Thomas Cumming (1714 – May 29, 1774), known as the "Fighting Quaker," was an American merchant who built up a large commercial empire in West Africa. He is best known for the role he played in the 1758 Capture of Senegal in which he submitted a plan to the British war leader William Pitt which advocated an attack on France's valuable but ill-defended African colonies.

Cumming was born in Glasgow, Scotland, and raised as a Quaker, something which later earned him the nickname of the "Fighting Quaker". He later moved to New York City.

==Capture of Senegal==

Cumming had travelled to West Africa extensively, and was aware of the enormous wealth and future potential of the French colonies along the Sénégal and Gambia rivers. He advocated to William Pitt, the Southern Secretary an expedition to seize these valuable settlements.

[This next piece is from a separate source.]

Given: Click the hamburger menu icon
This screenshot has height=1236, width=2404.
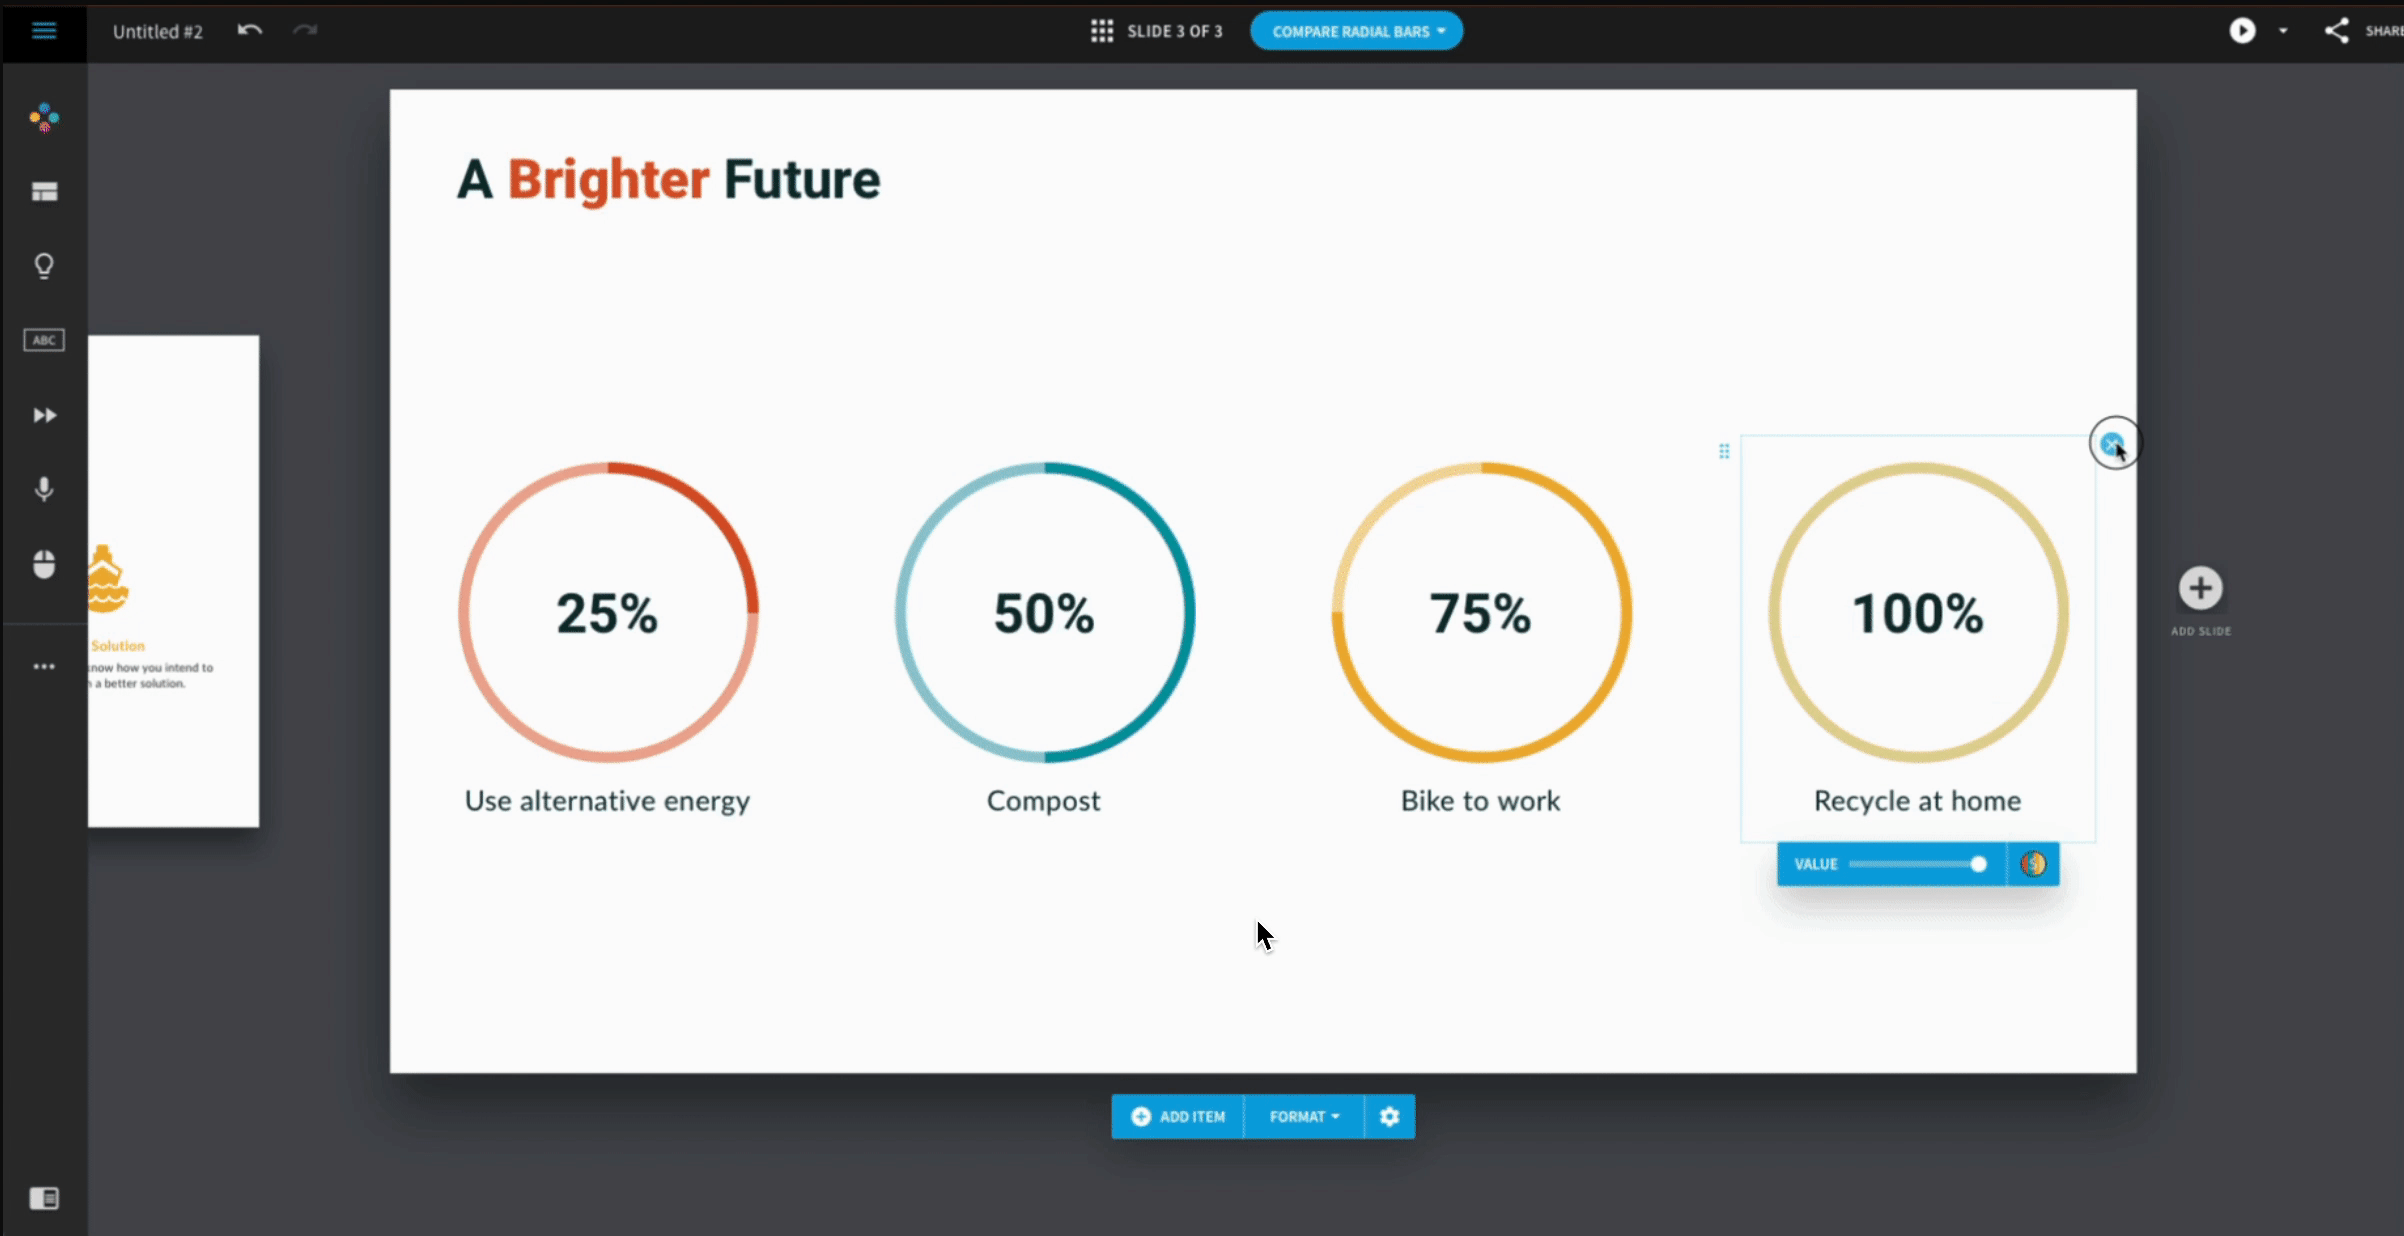Looking at the screenshot, I should (x=44, y=30).
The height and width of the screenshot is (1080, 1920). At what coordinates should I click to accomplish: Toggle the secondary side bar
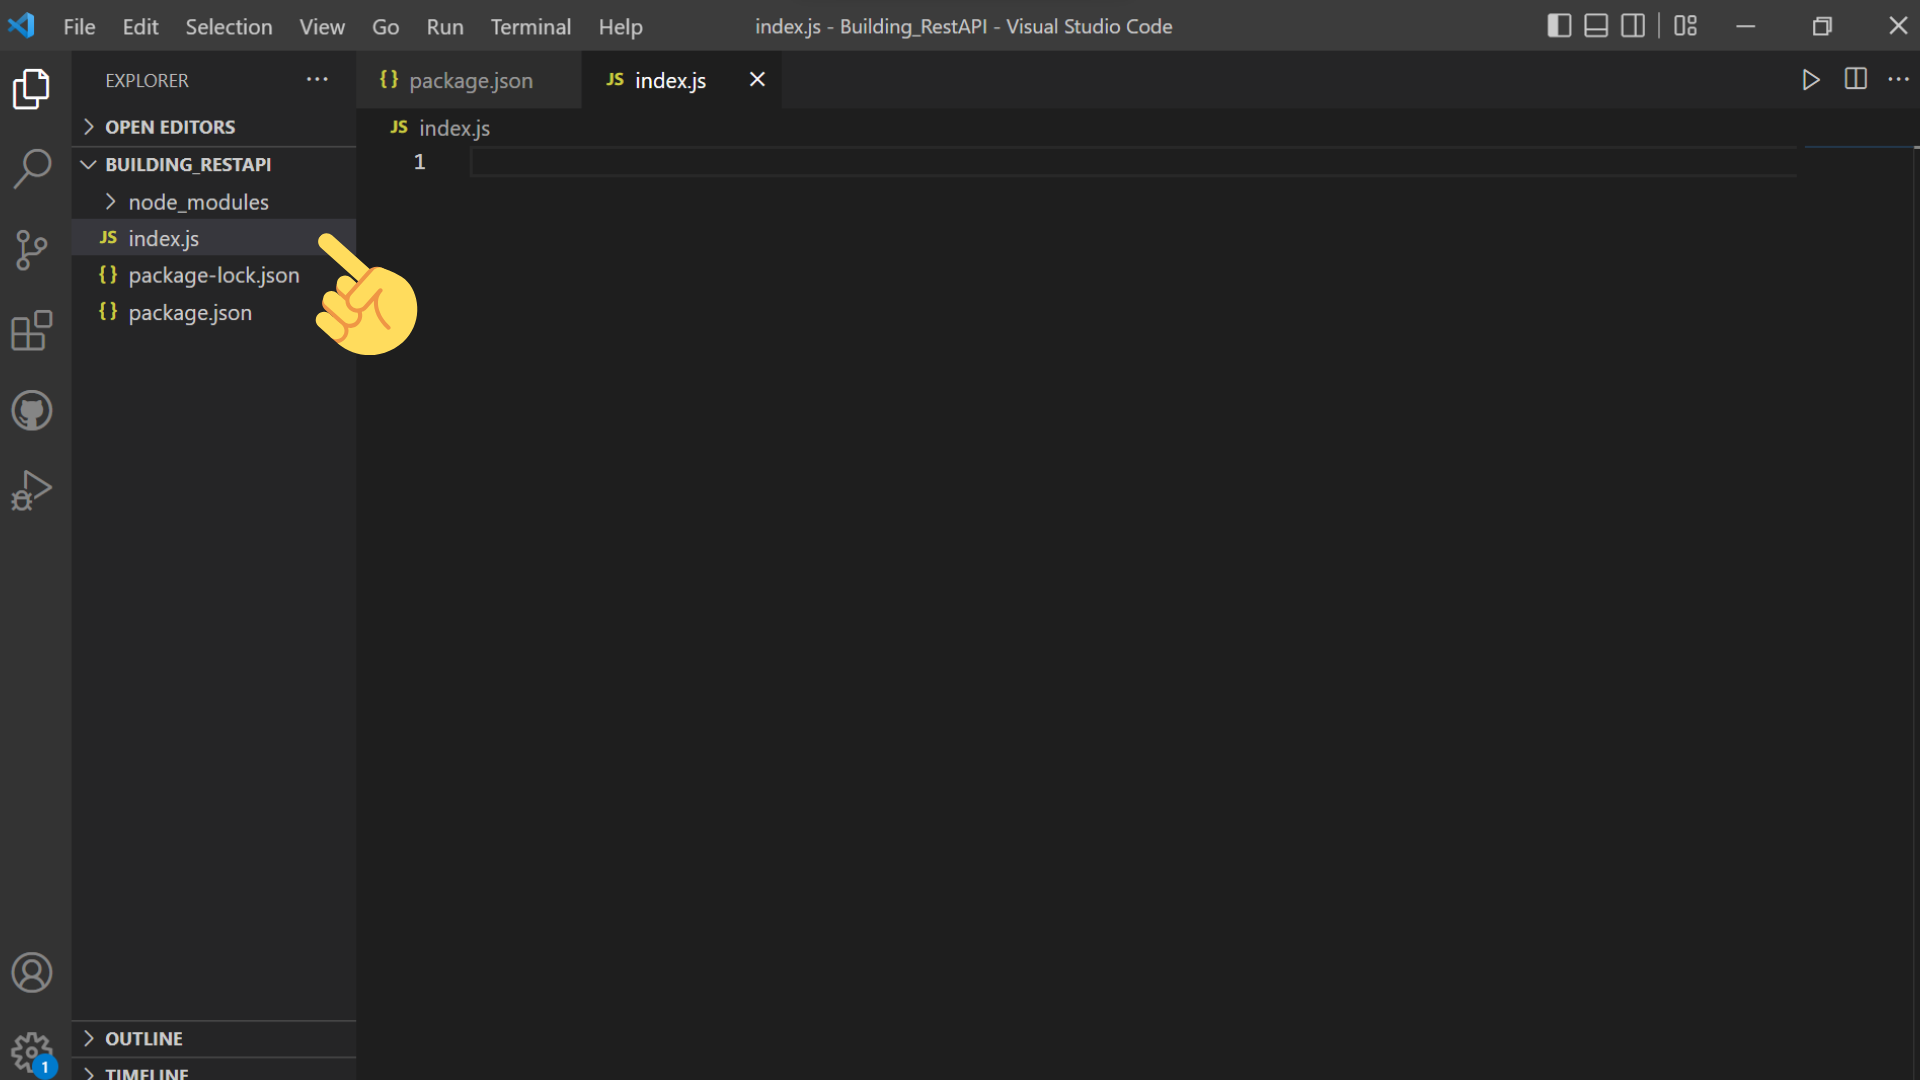(1633, 26)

Pitt agreed to dispatch a force in 1758 which in April arrived of West Africa. Cumming had gone ahead to meet with local African leaders to try and gain their support for the British attack. He was successful, and a number of African troops assisted the British in capturing the settlement of Saint Louis which fell without firing a shot.

Cumming made a fortune in captured goods which were brought back to London. Particularly valuable were the large amounts of gum arabic which were used by silk-weavers. Pitt was impressed enough to send two further expeditions which led to the capture of the island of Gorée and the French trading station on the Gambia.

==Family and death==

He died on May 29, 1774.

==Bibliography==
- Anderson, Fred. Crucible of War: The Seven Years' War and the fate of Empire in British North America, 1754-1766. Faber and Faber, 2000.
- Brown, Peter Douglas. William Pitt, Earl of Chatham: The Great Commoner. George Allen & Unwin, 1978.